Having two eyes facing forward is a great advantage. Animals that have two eyes which face forward see the some objects in each eye. But because the two eyes are separated by a small distance each eye can see the same scene but with slight differences. The two photos of the glass with the pens have been taken by moving the camera the same distance as there is between the average person’s eyes. Look closely and see that there are slight but definite differences in the spacial arrangement of the object. In the third photo I have photoshopped the two images together and you can see the intolerable double vision that would result if the brain just superimposed the two images one on top of the other.
Clearly the brain is able to deal in some way with this so we don’t see two different images superimposed. Instead in reality we get a clear 3 dimensional view of the scene. How does our brain do it?
Look closely at the edge of the blue pen nearest the camera in each of the two photos. See that in one there is greater distance A between that pen and the pencil behind than there is in the other picture with the B. When the visual cortex sees these differences it knows from an innate algorithm that the objects are arranged in space in a specific way. This algorithm can then ascribe a distance value based on the differences between the two eye images. It then can tell us, the owner of the eyes, how these objects are arranged in front of us. We can see the world in 3D. Millions of years ago such information about the immediate world was very useful swinging from one tree branch to another. Our ancestors could just look and tell exactly how far away the next branch was. A pretty important skill if you wanted to survive. When they came down out of the trees this 3D vision was a great asset in tool making and also when using those tools.

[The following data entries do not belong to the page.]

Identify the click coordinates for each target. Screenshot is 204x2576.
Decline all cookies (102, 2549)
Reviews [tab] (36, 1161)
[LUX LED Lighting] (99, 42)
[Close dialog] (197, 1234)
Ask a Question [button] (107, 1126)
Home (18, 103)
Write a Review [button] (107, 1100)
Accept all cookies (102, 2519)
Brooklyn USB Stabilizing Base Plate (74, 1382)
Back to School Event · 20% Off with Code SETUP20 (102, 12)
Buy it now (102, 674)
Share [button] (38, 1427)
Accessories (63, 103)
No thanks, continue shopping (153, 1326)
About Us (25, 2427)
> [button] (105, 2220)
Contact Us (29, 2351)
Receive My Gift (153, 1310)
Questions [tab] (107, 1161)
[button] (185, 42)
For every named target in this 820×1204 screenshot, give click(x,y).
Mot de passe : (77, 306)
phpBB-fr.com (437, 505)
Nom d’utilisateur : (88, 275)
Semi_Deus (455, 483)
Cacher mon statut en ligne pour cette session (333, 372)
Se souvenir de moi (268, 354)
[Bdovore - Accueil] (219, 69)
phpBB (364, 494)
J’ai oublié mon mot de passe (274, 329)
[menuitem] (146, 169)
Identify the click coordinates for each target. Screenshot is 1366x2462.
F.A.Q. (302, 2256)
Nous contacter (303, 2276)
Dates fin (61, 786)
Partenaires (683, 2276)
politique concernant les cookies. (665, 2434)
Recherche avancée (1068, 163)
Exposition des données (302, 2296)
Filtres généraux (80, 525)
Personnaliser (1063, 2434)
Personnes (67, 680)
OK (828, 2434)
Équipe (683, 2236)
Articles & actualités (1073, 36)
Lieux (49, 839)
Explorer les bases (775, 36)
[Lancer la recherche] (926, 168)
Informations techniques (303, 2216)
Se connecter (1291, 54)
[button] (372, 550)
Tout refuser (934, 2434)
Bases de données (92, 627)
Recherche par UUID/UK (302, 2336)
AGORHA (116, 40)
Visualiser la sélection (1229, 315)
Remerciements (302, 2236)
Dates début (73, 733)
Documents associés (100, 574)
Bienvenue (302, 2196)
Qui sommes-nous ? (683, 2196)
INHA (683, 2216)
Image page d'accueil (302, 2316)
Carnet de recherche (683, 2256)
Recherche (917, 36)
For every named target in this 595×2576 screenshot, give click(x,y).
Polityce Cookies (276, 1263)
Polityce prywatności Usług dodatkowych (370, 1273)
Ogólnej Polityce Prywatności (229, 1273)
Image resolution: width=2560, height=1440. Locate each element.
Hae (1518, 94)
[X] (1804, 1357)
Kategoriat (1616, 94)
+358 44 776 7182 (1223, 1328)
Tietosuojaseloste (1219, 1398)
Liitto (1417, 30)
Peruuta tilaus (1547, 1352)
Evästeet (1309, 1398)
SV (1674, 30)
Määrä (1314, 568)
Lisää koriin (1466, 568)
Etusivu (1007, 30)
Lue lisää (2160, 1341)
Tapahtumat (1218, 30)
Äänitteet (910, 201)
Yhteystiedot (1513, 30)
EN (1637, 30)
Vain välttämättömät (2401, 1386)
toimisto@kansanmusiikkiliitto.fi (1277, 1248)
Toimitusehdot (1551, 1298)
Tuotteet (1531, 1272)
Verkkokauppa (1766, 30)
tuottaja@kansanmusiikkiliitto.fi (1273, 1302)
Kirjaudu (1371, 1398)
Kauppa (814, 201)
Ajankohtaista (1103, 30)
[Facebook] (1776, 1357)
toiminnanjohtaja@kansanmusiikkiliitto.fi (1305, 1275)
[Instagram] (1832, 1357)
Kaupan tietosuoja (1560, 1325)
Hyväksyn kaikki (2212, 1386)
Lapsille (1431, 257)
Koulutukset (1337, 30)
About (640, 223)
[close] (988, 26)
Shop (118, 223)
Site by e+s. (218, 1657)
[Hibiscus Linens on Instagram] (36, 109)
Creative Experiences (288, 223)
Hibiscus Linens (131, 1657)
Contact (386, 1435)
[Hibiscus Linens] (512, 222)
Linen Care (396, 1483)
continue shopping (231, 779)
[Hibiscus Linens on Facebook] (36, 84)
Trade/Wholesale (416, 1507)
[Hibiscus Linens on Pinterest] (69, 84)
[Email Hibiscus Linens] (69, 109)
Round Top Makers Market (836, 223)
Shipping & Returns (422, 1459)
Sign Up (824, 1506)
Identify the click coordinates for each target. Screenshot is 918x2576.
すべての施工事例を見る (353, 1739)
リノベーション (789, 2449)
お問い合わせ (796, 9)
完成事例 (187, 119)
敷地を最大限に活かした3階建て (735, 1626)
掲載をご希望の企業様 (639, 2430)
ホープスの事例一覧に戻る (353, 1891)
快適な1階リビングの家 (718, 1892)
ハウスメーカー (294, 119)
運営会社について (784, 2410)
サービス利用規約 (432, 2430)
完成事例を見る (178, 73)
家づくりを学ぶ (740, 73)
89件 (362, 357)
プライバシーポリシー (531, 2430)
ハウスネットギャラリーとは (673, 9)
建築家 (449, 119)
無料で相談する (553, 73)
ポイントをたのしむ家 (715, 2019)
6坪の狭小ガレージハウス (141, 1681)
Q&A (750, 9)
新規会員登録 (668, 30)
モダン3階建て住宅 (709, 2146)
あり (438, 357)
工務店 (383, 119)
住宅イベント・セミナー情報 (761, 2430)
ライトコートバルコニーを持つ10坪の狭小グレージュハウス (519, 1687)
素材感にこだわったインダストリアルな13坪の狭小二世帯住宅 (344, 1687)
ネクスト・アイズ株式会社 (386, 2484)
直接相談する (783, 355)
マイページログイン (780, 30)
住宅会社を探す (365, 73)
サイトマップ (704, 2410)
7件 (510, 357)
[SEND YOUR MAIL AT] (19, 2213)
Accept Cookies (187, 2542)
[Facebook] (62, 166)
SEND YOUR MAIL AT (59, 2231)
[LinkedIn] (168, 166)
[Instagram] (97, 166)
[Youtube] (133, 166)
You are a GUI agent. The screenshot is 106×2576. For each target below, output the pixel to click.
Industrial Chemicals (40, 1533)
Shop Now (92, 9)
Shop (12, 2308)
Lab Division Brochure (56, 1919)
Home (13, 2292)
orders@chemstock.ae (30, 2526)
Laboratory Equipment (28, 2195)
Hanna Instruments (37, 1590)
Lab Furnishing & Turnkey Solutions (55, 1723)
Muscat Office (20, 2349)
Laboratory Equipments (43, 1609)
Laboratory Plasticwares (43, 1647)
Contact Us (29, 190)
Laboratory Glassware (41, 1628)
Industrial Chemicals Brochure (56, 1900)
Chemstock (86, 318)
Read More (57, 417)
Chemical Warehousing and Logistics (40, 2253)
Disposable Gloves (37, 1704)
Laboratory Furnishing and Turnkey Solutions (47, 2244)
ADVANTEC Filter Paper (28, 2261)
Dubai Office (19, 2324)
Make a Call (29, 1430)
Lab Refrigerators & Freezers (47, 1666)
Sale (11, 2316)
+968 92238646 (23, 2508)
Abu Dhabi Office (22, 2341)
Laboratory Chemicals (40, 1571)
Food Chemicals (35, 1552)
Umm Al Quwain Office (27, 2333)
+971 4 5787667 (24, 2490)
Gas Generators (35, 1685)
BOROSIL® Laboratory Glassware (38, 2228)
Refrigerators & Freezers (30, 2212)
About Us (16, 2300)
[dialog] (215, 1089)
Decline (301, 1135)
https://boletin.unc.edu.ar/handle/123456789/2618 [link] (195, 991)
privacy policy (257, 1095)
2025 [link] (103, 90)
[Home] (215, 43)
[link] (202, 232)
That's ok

I think 3D vision was probably as important as our opposable thumbs in our evolution.
We can create an impression of 3D by presenting two different images to the brain, one through each eye. We all can remember 3D viewers when we were children. We look though them, held them up to the light and could see Mickey Mouse or Grand Canyon as though we were there. By presenting the eyes with two separate images the brain could “do the maths” and give us the impression of 3D. These images were static but quite recently it have been possible to present moving images. The result is that we can perceive a moving scene in 3D. In 3D cinema and 3D TV there is the problem of how do we present the different images to each eye while looking at a screen far away. The crudest method is to use red/green glasses. This works by having two images projected on the cinema screen or TV. All 3D footage is shot using two cameras. These cameras are mounted together on a single tripod and are separated by the same distance as there is between the human eye, about 65mm. Therefore each camera records a slightly different image as a result. Now we put a red filter in front of one camera and a green one in front of the other. When we play the film back we project the images from each camera simultaneously onto the same screen and watch them through red/green goggles. What happens is that the eye that looks through the red goggle sees the red camera best and can’t see the footage from the green camera and vice versa. In this way the brain gets two different images with all the spacial clues to build a 3D image. Another way is the instead of red and green filters in front of the camera the cameraman can use polaroid filters. One filter is vertical and the other horizontal. Then we can view the footage through polaroid glasses so we see the footage from the vertical polarized camera with our vertical polarized glass and the other eye sees the footage from the horizontal polarized camera. And again, the brain is able to make a single 3D image from the two separate images it gets.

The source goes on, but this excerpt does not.